Eric Sidgwick, ADB country director for Cambodia, said the next round of funding will run from 2014 to 2018 and centre on helping Cambodia’s most vulnerable citizens.

Aside from building up infrastructure and improving the public sector, the plan aims to increase agricultural productivity and improve labour market skills by investing in vocational training.

The ADB funding will focus on fewer – but larger – projects, said Sidgwick, noting that the Cambodian government said the bank had “too many small projects”.

“The average of our projects is going up to $35 million.

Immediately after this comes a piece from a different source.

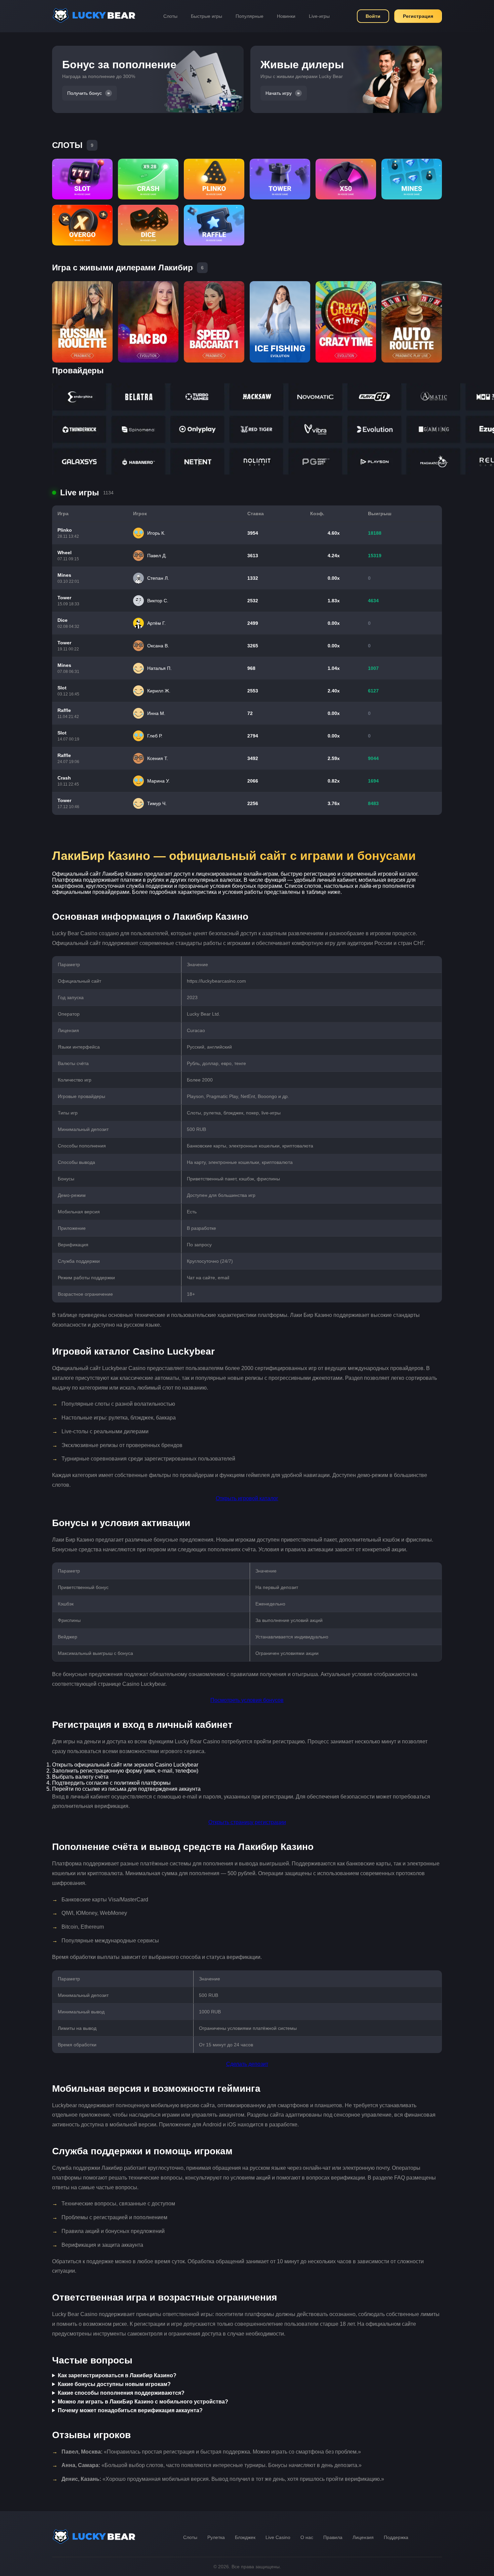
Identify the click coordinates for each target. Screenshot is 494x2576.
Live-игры (319, 16)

A few years back it was around $19 to $20 million,” Sidgwick said.

According to ADB economist Jan Hansen, Cambodia is expected to graduate to a lower-middle-income country “this year or the next year at the latest”.

A country is considered lower-middle income once its citizens’ per capita annual income is over $1,045. In 2013, Cambodia’s was $950, said Hansen.

As Cambodia gets wealthier, it is expected to lose some advantages accorded to least-developed countries, such as the concessional loans it receives from the ADB and preferential trade schemes from the United States and the European Union.

“Nobody’s sure when that will happen – we will only know once we cross the threshold,” said Sidgwick.

ADB projects aim to enhance the Kingdom’s investment attractiveness so that when advantages such as trade preferences are lost, Cambodia remains competitive with its more economically developed neighbours, Sidgwick added.

“There’s a very clear understanding now across government that more needs to be done, and some areas need to move faster than they have done in the past,” he said.

Vocational training and skills development are among the areas the government was seeking to prioritise, Sidgwick went on to say.